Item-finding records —
------

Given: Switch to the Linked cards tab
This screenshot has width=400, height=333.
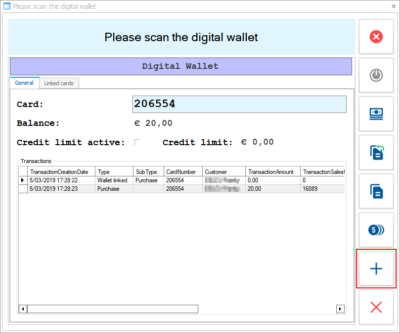Looking at the screenshot, I should [58, 83].
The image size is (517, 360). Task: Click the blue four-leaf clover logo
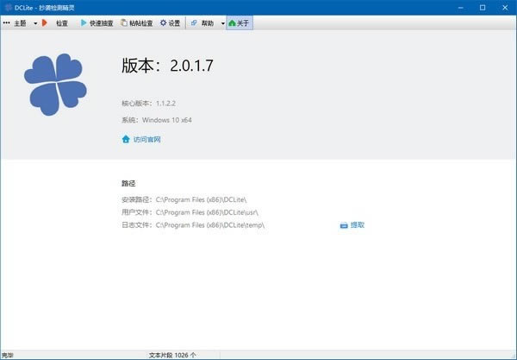tap(56, 84)
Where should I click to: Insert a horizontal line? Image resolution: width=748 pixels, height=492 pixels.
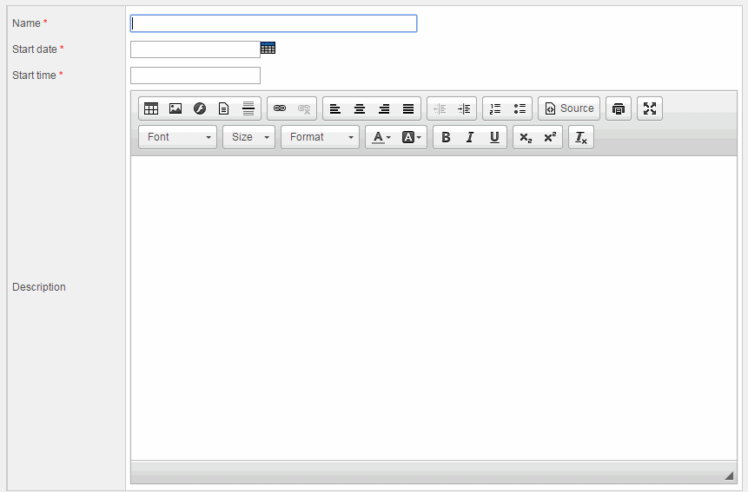[248, 108]
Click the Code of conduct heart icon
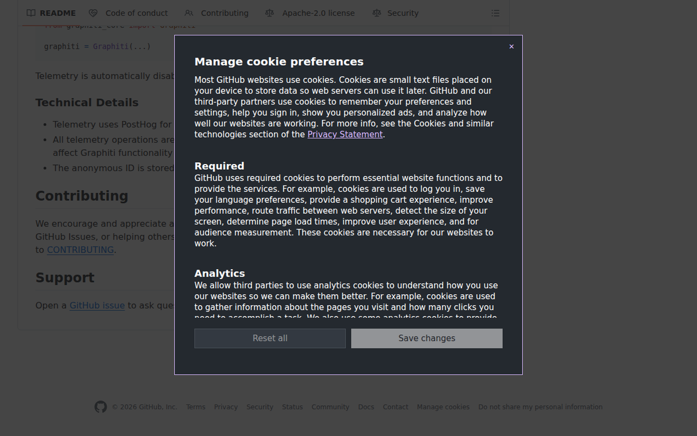The image size is (697, 436). coord(93,13)
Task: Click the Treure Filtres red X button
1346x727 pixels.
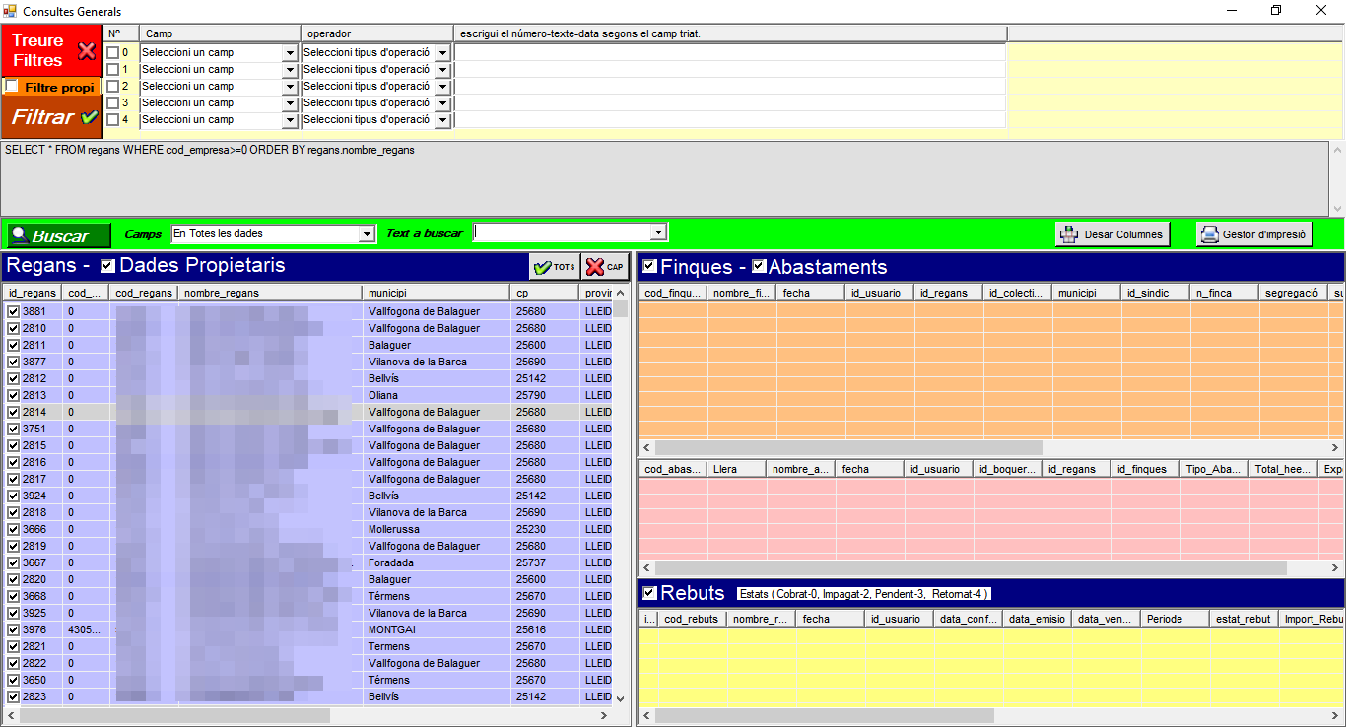Action: 52,50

------

WORK TO DO —
Copy the lines above word for word, leaving out the pictures.

WRITTEN ANSWER —
Given: Switch to the Linked cards tab
This screenshot has width=400, height=333.
Looking at the screenshot, I should [58, 83].
The image size is (517, 360). Task: Click the blue four-leaf clover logo
tap(56, 84)
Where should I click to: Insert a horizontal line? Image resolution: width=748 pixels, height=492 pixels.
[248, 108]
Click the Code of conduct heart icon
The image size is (697, 436). coord(93,13)
Task: Click the Treure Filtres red X button
1346x727 pixels.
Action: 52,50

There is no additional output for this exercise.